- [WRITTEN EXERCISE] Rewrite the records below as a Markdown table with two columns, No. and Text: No. numbers each row in order, and Text holds one line. Omit blank lines.

- [DATA FOR PROCESSING]
begin

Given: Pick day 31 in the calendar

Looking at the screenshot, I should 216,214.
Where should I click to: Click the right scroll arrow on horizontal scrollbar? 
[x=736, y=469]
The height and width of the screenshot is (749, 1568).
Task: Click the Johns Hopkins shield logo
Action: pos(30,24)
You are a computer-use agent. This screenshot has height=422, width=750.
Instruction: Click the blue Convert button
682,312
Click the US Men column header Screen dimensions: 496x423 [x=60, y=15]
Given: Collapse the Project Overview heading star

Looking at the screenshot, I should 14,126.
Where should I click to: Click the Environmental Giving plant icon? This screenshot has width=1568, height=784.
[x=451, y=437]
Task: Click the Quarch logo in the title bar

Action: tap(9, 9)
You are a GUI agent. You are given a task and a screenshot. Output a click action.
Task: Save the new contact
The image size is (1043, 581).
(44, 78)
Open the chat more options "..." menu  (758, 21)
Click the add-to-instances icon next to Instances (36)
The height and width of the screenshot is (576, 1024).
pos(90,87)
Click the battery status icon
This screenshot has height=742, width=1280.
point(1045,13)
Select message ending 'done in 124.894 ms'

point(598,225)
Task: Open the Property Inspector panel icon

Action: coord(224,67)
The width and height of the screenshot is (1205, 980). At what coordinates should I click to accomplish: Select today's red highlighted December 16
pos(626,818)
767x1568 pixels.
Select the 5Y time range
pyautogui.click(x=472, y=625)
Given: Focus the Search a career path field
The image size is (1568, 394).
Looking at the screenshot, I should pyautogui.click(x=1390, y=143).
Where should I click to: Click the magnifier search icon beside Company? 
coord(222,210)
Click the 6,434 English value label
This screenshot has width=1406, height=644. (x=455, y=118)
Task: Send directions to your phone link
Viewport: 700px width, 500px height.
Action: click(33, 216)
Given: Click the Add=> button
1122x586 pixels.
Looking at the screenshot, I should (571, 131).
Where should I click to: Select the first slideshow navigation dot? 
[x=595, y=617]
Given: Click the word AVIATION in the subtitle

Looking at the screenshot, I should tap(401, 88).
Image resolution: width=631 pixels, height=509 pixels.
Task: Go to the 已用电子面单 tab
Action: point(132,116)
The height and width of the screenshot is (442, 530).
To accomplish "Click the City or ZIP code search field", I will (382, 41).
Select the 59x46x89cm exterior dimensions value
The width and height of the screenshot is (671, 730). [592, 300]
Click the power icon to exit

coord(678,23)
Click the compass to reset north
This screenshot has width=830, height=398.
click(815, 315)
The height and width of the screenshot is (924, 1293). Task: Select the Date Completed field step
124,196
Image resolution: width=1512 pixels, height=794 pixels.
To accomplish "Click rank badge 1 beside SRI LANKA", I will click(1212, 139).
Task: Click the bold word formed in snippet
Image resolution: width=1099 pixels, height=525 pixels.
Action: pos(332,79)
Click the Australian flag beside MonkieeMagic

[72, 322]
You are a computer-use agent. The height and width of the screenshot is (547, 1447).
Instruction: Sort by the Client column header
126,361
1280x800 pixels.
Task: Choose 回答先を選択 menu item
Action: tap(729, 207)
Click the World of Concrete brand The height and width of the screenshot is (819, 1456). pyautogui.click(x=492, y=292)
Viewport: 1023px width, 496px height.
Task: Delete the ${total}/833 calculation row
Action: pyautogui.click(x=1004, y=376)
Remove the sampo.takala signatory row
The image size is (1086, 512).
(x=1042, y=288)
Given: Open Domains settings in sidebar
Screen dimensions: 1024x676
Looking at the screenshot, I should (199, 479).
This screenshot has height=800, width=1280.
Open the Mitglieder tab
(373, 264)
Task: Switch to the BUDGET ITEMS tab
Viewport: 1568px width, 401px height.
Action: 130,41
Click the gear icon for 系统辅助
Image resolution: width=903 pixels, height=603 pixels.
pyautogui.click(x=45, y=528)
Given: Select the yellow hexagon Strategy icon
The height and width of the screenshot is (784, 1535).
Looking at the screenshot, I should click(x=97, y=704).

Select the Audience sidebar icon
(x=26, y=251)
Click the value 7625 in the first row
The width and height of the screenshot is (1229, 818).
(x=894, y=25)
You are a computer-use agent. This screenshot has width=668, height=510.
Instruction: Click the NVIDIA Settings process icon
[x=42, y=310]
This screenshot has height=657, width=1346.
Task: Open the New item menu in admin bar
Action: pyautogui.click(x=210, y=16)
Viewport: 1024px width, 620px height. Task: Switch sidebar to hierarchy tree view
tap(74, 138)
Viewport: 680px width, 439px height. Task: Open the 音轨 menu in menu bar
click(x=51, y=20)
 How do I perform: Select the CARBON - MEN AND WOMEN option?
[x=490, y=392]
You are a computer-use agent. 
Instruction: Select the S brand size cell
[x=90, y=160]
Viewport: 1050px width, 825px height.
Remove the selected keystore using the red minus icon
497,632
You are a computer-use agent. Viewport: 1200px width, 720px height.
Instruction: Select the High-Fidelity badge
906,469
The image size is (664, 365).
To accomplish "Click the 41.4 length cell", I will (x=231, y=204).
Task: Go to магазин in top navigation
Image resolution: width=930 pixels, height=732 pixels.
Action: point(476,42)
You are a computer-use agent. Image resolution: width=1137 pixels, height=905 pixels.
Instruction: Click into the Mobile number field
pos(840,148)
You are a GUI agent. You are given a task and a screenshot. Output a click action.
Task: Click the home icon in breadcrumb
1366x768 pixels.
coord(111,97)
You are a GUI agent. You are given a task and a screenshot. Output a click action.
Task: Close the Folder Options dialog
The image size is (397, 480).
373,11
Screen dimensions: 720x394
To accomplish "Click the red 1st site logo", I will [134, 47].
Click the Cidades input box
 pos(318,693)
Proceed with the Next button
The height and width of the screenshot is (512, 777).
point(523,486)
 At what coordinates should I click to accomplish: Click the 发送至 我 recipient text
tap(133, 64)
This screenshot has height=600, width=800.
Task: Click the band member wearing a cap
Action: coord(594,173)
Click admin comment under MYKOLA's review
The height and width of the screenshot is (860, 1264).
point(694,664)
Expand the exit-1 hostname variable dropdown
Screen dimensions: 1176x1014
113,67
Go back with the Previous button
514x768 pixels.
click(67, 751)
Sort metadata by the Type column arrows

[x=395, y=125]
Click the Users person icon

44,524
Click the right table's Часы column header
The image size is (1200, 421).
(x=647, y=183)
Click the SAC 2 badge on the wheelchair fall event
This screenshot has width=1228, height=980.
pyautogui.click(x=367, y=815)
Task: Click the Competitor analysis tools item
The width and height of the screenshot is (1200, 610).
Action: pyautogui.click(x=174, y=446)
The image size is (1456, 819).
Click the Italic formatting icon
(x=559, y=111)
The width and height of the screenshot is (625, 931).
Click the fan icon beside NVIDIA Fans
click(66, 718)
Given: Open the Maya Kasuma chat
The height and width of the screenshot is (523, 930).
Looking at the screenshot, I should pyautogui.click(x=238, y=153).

end

- [TASK OUTPUT]
| No. | Text |
|---|---|
| 1 | Given: Pick day 31 in the calendar |
| 2 | Looking at the screenshot, I should 216,214. |
| 3 | Where should I click to: Click the right scroll arrow on horizontal scrollbar?  |
| 4 | [x=736, y=469] |
| 5 | The height and width of the screenshot is (749, 1568). |
| 6 | Task: Click the Johns Hopkins shield logo |
| 7 | Action: pos(30,24) |
| 8 | You are a computer-use agent. This screenshot has height=422, width=750. |
| 9 | Instruction: Click the blue Convert button |
| 10 | 682,312 |
| 11 | Click the US Men column header Screen dimensions: 496x423 [x=60, y=15] |
| 12 | Given: Collapse the Project Overview heading star |
| 13 | Looking at the screenshot, I should 14,126. |
| 14 | Where should I click to: Click the Environmental Giving plant icon? This screenshot has width=1568, height=784. |
| 15 | [x=451, y=437] |
| 16 | Task: Click the Quarch logo in the title bar |
| 17 | Action: tap(9, 9) |
| 18 | You are a GUI agent. You are given a task and a screenshot. Output a click action. |
| 19 | Task: Save the new contact |
| 20 | The image size is (1043, 581). |
| 21 | (44, 78) |
| 22 | Open the chat more options "..." menu  (758, 21) |
| 23 | Click the add-to-instances icon next to Instances (36) |
| 24 | The height and width of the screenshot is (576, 1024). |
| 25 | pos(90,87) |
| 26 | Click the battery status icon |
| 27 | This screenshot has height=742, width=1280. |
| 28 | point(1045,13) |
| 29 | Select message ending 'done in 124.894 ms' |
| 30 | point(598,225) |
| 31 | Task: Open the Property Inspector panel icon |
| 32 | Action: coord(224,67) |
| 33 | The width and height of the screenshot is (1205, 980). At what coordinates should I click to accomplish: Select today's red highlighted December 16 |
| 34 | pos(626,818) |
| 35 | 767x1568 pixels. |
| 36 | Select the 5Y time range |
| 37 | pyautogui.click(x=472, y=625) |
| 38 | Given: Focus the Search a career path field |
| 39 | The image size is (1568, 394). |
| 40 | Looking at the screenshot, I should pyautogui.click(x=1390, y=143). |
| 41 | Where should I click to: Click the magnifier search icon beside Company?  |
| 42 | coord(222,210) |
| 43 | Click the 6,434 English value label |
| 44 | This screenshot has width=1406, height=644. (x=455, y=118) |
| 45 | Task: Send directions to your phone link |
| 46 | Viewport: 700px width, 500px height. |
| 47 | Action: click(33, 216) |
| 48 | Given: Click the Add=> button |
| 49 | 1122x586 pixels. |
| 50 | Looking at the screenshot, I should (571, 131). |
| 51 | Where should I click to: Select the first slideshow navigation dot?  |
| 52 | [x=595, y=617] |
| 53 | Given: Click the word AVIATION in the subtitle |
| 54 | Looking at the screenshot, I should tap(401, 88). |
| 55 | Image resolution: width=631 pixels, height=509 pixels. |
| 56 | Task: Go to the 已用电子面单 tab |
| 57 | Action: point(132,116) |
| 58 | The height and width of the screenshot is (442, 530). |
| 59 | To accomplish "Click the City or ZIP code search field", I will (382, 41). |
| 60 | Select the 59x46x89cm exterior dimensions value |
| 61 | The width and height of the screenshot is (671, 730). [592, 300] |
| 62 | Click the power icon to exit |
| 63 | coord(678,23) |
| 64 | Click the compass to reset north |
| 65 | This screenshot has width=830, height=398. |
| 66 | click(815, 315) |
| 67 | The height and width of the screenshot is (924, 1293). Task: Select the Date Completed field step |
| 68 | 124,196 |
| 69 | Image resolution: width=1512 pixels, height=794 pixels. |
| 70 | To accomplish "Click rank badge 1 beside SRI LANKA", I will click(1212, 139). |
| 71 | Task: Click the bold word formed in snippet |
| 72 | Image resolution: width=1099 pixels, height=525 pixels. |
| 73 | Action: pos(332,79) |
| 74 | Click the Australian flag beside MonkieeMagic |
| 75 | [72, 322] |
| 76 | You are a computer-use agent. The height and width of the screenshot is (547, 1447). |
| 77 | Instruction: Sort by the Client column header |
| 78 | 126,361 |
| 79 | 1280x800 pixels. |
| 80 | Task: Choose 回答先を選択 menu item |
| 81 | Action: tap(729, 207) |
| 82 | Click the World of Concrete brand The height and width of the screenshot is (819, 1456). pyautogui.click(x=492, y=292) |
| 83 | Viewport: 1023px width, 496px height. |
| 84 | Task: Delete the ${total}/833 calculation row |
| 85 | Action: pyautogui.click(x=1004, y=376) |
| 86 | Remove the sampo.takala signatory row |
| 87 | The image size is (1086, 512). |
| 88 | (x=1042, y=288) |
| 89 | Given: Open Domains settings in sidebar |
| 90 | Screen dimensions: 1024x676 |
| 91 | Looking at the screenshot, I should (199, 479). |
| 92 | This screenshot has height=800, width=1280. |
| 93 | Open the Mitglieder tab |
| 94 | (373, 264) |
| 95 | Task: Switch to the BUDGET ITEMS tab |
| 96 | Viewport: 1568px width, 401px height. |
| 97 | Action: 130,41 |
| 98 | Click the gear icon for 系统辅助 |
| 99 | Image resolution: width=903 pixels, height=603 pixels. |
| 100 | pyautogui.click(x=45, y=528) |
| 101 | Given: Select the yellow hexagon Strategy icon |
| 102 | The height and width of the screenshot is (784, 1535). |
| 103 | Looking at the screenshot, I should click(x=97, y=704). |
| 104 | Select the Audience sidebar icon |
| 105 | (x=26, y=251) |
| 106 | Click the value 7625 in the first row |
| 107 | The width and height of the screenshot is (1229, 818). |
| 108 | (x=894, y=25) |
| 109 | You are a computer-use agent. This screenshot has width=668, height=510. |
| 110 | Instruction: Click the NVIDIA Settings process icon |
| 111 | [x=42, y=310] |
| 112 | This screenshot has height=657, width=1346. |
| 113 | Task: Open the New item menu in admin bar |
| 114 | Action: pyautogui.click(x=210, y=16) |
| 115 | Viewport: 1024px width, 620px height. Task: Switch sidebar to hierarchy tree view |
| 116 | tap(74, 138) |
| 117 | Viewport: 680px width, 439px height. Task: Open the 音轨 menu in menu bar |
| 118 | click(x=51, y=20) |
| 119 |  How do I perform: Select the CARBON - MEN AND WOMEN option? |
| 120 | [x=490, y=392] |
| 121 | You are a computer-use agent.  |
| 122 | Instruction: Select the S brand size cell |
| 123 | [x=90, y=160] |
| 124 | Viewport: 1050px width, 825px height. |
| 125 | Remove the selected keystore using the red minus icon |
| 126 | 497,632 |
| 127 | You are a computer-use agent. Viewport: 1200px width, 720px height. |
| 128 | Instruction: Select the High-Fidelity badge |
| 129 | 906,469 |
| 130 | The image size is (664, 365). |
| 131 | To accomplish "Click the 41.4 length cell", I will (x=231, y=204). |
| 132 | Task: Go to магазин in top navigation |
| 133 | Image resolution: width=930 pixels, height=732 pixels. |
| 134 | Action: point(476,42) |
| 135 | You are a computer-use agent. Image resolution: width=1137 pixels, height=905 pixels. |
| 136 | Instruction: Click into the Mobile number field |
| 137 | pos(840,148) |
| 138 | You are a GUI agent. You are given a task and a screenshot. Output a click action. |
| 139 | Task: Click the home icon in breadcrumb |
| 140 | 1366x768 pixels. |
| 141 | coord(111,97) |
| 142 | You are a GUI agent. You are given a task and a screenshot. Output a click action. |
| 143 | Task: Close the Folder Options dialog |
| 144 | The image size is (397, 480). |
| 145 | 373,11 |
| 146 | Screen dimensions: 720x394 |
| 147 | To accomplish "Click the red 1st site logo", I will [134, 47]. |
| 148 | Click the Cidades input box |
| 149 |  pos(318,693) |
| 150 | Proceed with the Next button |
| 151 | The height and width of the screenshot is (512, 777). |
| 152 | point(523,486) |
| 153 |  At what coordinates should I click to accomplish: Click the 发送至 我 recipient text |
| 154 | tap(133, 64) |
| 155 | This screenshot has height=600, width=800. |
| 156 | Task: Click the band member wearing a cap |
| 157 | Action: coord(594,173) |
| 158 | Click admin comment under MYKOLA's review |
| 159 | The height and width of the screenshot is (860, 1264). |
| 160 | point(694,664) |
| 161 | Expand the exit-1 hostname variable dropdown |
| 162 | Screen dimensions: 1176x1014 |
| 163 | 113,67 |
| 164 | Go back with the Previous button |
| 165 | 514x768 pixels. |
| 166 | click(67, 751) |
| 167 | Sort metadata by the Type column arrows |
| 168 | [x=395, y=125] |
| 169 | Click the Users person icon |
| 170 | 44,524 |
| 171 | Click the right table's Часы column header |
| 172 | The image size is (1200, 421). |
| 173 | (x=647, y=183) |
| 174 | Click the SAC 2 badge on the wheelchair fall event |
| 175 | This screenshot has width=1228, height=980. |
| 176 | pyautogui.click(x=367, y=815) |
| 177 | Task: Click the Competitor analysis tools item |
| 178 | The width and height of the screenshot is (1200, 610). |
| 179 | Action: pyautogui.click(x=174, y=446) |
| 180 | The image size is (1456, 819). |
| 181 | Click the Italic formatting icon |
| 182 | (x=559, y=111) |
| 183 | The width and height of the screenshot is (625, 931). |
| 184 | Click the fan icon beside NVIDIA Fans |
| 185 | click(66, 718) |
| 186 | Given: Open the Maya Kasuma chat |
| 187 | The height and width of the screenshot is (523, 930). |
| 188 | Looking at the screenshot, I should pyautogui.click(x=238, y=153). |